Sacred Stables, Sacred Stadiums: Lifting the Veil on “Zooropa” at Christmas
December 19, 2013 · Print This Article
During the “Zooropa” section in the U2 360 live set, the stage got cloaked in shimmering lights like a Christmas tree, obscuring the band, blurring the land where technology-meets-humanity that the song invokes. A rugged tapeloop litters the mind with “WTF” random blips of spoken media babble.
In the book U2 by U2, Bono reflects that Zooropa was “our attempt to create a world rather than just songs, and it’s a beautiful world. The opening was our new manifesto: I have no compass, I have no maps, and I have no reason to go back. . . . The opening was the audio equivalent of Blade Runner’s visuals. If you closed your eyes you could see the neon, the giant LED screens advertising all manner of ephmera.”

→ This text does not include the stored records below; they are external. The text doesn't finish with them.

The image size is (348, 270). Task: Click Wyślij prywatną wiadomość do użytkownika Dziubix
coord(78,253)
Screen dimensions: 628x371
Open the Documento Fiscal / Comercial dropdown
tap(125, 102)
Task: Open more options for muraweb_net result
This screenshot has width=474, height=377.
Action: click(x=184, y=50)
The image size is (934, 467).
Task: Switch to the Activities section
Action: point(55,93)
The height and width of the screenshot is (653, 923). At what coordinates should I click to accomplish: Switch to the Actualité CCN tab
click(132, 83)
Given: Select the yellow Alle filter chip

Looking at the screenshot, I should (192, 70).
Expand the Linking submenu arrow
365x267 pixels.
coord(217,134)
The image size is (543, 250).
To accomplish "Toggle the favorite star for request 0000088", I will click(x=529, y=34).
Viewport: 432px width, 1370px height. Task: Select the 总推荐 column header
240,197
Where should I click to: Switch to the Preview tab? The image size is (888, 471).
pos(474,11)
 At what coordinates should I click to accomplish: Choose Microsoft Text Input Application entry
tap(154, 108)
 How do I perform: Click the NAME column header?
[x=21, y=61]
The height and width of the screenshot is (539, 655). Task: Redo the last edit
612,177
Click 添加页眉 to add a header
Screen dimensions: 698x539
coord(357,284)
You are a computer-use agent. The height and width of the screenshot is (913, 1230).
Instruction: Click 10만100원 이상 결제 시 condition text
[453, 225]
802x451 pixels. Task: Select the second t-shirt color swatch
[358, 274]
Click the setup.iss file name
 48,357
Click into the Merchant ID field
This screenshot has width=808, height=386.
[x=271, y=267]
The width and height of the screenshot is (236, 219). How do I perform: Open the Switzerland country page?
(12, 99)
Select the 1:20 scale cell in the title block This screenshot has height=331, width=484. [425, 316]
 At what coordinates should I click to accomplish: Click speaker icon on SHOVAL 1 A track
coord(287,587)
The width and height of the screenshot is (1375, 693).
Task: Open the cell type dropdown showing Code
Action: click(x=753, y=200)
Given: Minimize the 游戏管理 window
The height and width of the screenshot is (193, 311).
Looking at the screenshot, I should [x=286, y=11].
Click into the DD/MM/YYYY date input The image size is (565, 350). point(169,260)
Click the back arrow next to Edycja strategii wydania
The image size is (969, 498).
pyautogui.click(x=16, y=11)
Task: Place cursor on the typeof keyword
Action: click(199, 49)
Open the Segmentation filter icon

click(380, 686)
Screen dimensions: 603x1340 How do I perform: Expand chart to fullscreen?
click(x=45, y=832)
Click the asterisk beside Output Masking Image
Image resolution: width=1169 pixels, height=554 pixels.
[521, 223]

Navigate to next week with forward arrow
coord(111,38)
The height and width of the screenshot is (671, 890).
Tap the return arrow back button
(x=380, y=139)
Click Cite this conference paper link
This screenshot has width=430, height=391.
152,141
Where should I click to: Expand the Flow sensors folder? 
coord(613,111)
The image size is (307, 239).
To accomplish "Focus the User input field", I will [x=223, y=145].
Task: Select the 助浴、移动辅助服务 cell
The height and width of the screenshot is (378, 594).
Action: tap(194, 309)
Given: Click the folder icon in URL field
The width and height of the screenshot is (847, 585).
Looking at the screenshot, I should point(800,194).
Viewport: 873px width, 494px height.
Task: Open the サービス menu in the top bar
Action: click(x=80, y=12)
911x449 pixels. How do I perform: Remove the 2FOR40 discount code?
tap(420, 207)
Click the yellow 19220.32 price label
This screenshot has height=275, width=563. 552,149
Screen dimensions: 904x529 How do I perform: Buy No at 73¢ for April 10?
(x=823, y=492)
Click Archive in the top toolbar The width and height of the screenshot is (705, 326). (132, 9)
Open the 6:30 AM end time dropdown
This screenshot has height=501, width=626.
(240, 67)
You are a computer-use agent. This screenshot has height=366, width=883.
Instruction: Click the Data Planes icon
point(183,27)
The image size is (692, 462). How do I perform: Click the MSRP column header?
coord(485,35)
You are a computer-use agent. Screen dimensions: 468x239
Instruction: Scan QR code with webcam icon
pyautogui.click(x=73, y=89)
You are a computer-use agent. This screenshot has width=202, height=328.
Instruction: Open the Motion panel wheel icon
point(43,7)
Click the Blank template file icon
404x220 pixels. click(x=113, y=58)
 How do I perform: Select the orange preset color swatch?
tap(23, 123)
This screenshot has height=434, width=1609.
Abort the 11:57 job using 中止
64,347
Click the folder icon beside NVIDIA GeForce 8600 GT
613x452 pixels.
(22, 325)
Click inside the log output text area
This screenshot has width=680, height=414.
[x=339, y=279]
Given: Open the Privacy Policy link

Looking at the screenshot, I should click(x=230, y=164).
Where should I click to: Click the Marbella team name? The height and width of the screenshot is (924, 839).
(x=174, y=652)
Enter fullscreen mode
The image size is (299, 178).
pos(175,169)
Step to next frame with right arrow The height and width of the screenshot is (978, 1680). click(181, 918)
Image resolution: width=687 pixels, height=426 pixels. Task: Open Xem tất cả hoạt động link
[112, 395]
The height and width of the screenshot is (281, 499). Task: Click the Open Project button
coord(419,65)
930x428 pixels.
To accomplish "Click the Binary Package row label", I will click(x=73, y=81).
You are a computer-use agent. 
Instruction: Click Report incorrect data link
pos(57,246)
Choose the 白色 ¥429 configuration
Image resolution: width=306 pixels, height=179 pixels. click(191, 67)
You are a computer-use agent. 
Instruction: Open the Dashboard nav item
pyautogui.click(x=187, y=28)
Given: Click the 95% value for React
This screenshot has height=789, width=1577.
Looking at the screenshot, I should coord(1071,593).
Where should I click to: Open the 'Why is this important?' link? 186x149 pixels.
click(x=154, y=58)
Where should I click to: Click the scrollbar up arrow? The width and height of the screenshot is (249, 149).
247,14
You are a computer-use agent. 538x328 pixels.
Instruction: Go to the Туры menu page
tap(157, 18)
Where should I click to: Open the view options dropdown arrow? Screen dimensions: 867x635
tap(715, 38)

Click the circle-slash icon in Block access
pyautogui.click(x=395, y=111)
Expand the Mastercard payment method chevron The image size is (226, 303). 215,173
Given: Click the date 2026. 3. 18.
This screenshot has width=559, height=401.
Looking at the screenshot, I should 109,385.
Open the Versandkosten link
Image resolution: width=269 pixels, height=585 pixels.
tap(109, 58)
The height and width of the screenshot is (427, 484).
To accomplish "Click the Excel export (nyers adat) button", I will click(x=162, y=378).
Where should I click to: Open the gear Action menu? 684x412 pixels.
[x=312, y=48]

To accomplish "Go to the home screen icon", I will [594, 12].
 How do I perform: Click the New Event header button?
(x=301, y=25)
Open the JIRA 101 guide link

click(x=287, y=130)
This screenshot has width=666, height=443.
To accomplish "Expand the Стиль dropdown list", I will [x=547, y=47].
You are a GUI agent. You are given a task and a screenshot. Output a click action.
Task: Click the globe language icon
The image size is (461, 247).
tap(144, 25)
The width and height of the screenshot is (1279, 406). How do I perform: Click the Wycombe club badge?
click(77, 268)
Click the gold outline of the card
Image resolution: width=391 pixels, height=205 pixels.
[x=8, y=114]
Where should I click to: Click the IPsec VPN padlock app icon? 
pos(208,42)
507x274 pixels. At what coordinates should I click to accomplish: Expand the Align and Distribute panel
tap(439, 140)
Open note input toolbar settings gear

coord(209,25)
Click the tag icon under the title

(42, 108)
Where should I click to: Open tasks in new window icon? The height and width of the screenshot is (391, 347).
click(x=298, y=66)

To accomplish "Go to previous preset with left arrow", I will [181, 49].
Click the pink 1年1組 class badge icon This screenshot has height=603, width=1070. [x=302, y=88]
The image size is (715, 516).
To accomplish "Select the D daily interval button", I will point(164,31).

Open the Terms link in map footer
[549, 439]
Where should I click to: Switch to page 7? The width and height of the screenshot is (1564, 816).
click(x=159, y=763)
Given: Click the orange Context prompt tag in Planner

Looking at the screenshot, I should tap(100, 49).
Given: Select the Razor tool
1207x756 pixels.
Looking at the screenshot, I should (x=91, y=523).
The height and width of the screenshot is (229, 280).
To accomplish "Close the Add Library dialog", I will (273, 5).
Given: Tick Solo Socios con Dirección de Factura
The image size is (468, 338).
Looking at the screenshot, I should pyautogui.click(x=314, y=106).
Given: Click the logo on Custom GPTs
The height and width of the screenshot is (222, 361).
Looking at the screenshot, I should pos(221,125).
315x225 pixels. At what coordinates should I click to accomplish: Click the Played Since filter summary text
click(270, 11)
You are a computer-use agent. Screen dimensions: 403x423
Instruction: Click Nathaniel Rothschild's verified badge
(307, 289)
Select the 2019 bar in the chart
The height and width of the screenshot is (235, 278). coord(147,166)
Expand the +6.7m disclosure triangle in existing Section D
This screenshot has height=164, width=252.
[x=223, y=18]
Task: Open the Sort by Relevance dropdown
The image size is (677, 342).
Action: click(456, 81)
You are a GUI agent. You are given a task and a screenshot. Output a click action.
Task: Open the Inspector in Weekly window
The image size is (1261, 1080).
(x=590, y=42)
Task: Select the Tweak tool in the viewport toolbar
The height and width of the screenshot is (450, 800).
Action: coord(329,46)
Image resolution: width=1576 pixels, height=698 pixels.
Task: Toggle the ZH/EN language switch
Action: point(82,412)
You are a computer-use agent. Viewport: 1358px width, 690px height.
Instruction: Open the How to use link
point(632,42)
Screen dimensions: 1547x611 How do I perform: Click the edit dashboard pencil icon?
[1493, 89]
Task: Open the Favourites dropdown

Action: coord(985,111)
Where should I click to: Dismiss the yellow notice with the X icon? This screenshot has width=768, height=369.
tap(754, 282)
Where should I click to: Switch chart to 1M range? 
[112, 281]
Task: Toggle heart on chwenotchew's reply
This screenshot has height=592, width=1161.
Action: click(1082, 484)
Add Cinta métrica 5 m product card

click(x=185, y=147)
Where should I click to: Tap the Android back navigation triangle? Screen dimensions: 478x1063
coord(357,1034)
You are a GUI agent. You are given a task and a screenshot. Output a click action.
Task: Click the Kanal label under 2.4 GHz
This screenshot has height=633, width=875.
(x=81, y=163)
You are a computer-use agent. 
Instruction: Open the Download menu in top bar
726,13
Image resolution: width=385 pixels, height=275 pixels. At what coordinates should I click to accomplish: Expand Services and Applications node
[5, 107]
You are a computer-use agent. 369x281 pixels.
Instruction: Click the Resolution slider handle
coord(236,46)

Something got hidden away in the starry starburst of rising young rockstars. God gets lost in man chasing mammon. God gets lost from man. Like God hiding from Moses in the rocks, this is rock that hides God only to reveal God. Bono recalls, “I wanted to get away from the weight of where I was going. I wanted to fly. . . . And I have no religion, I don’t know what’s what. There is a line in the New Testament [John 3:8] which says that the spirit moves and no one knows where it comes from or where it is going. It’s like a wind. I have always felt that about my faith. Religion is often the enemy of God because it denies the spontaneity of the spirit and almost anarchistic nature of the spirit.”
At its dirty Christmas core, the Christ story is an anarchic breaking through. The veil of colored lights gets lifted, and we get lifeblood. The dirty story of Christmas finds this unmarried teenager and faithful fiancé finding the unfound, unfettered scandalous incarnation of a baby king.
The “Zooropa” narrative of human-techno hybrids in hope and fear throws back a couple of millennia to the divine-human dangerous idea of messianic and revolutionary Jesus. Bono sings, “Let’s go to the overground/Get your head out of the mud baby/Put flowers in the mud baby/Overground.”
Jesus Christ is the flower in the mud, the flower in the gunbarrel of history, saying love still wins. The author of Love Wins, Rob Bell, in his followup treatise What We Talk About When We Talk About God, rips the veil even further.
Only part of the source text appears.